=== Task description ===
Please print the line that holds "Choose Person in the search-type menu" and each line after it to the end of the data, word for word, without any pictures.

=== Dataset ===
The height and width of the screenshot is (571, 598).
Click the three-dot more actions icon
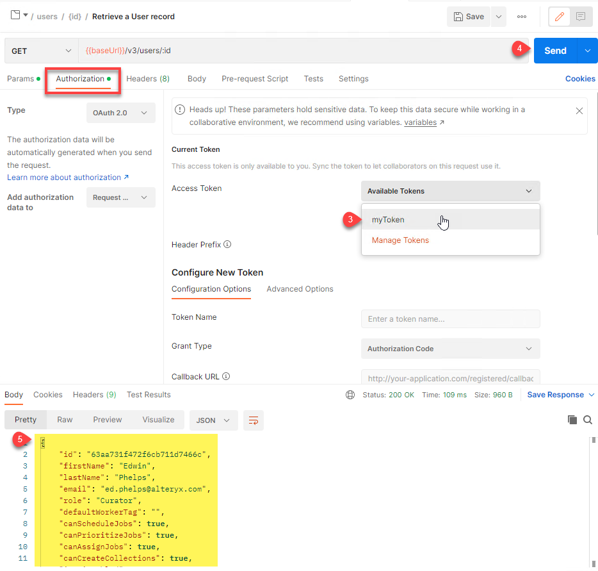522,17
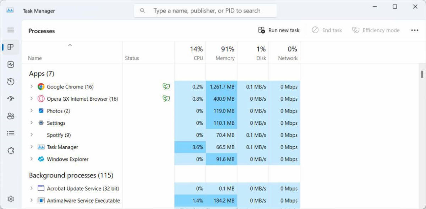Image resolution: width=426 pixels, height=209 pixels.
Task: Open the Details list icon
Action: point(11,133)
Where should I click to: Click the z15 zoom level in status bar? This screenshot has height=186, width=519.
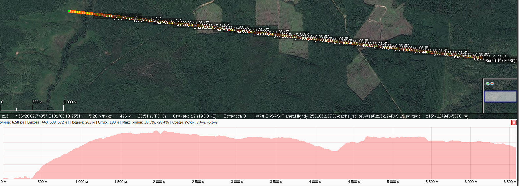(x=5, y=116)
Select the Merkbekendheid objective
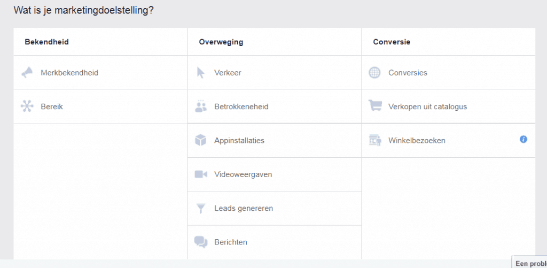547x268 pixels. click(100, 73)
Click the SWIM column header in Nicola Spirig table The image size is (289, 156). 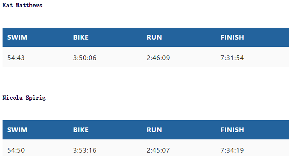17,130
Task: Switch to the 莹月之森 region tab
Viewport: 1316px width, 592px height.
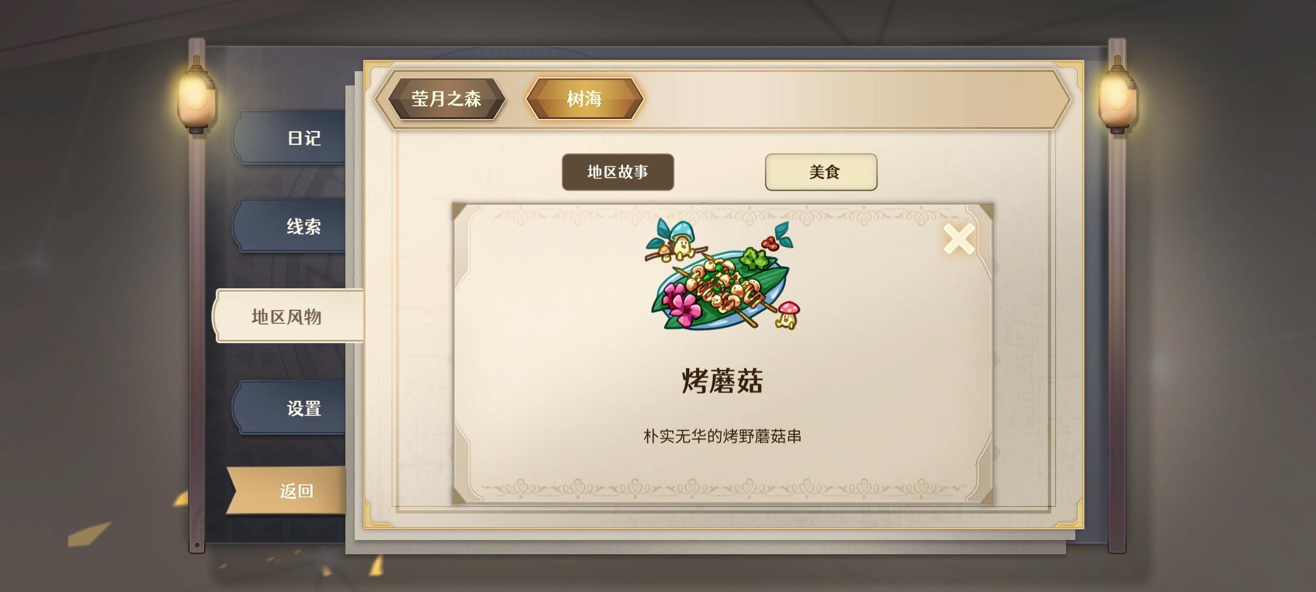Action: pos(446,99)

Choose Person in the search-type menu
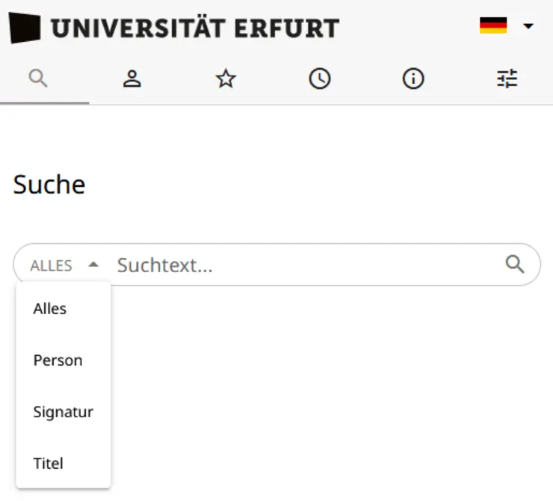click(58, 360)
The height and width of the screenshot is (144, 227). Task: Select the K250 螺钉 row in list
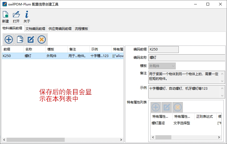tap(55, 56)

=== Task solution ===
Choose Person in the search-type menu
click(58, 360)
The height and width of the screenshot is (144, 227). Task: Select the K250 螺钉 row in list
tap(55, 56)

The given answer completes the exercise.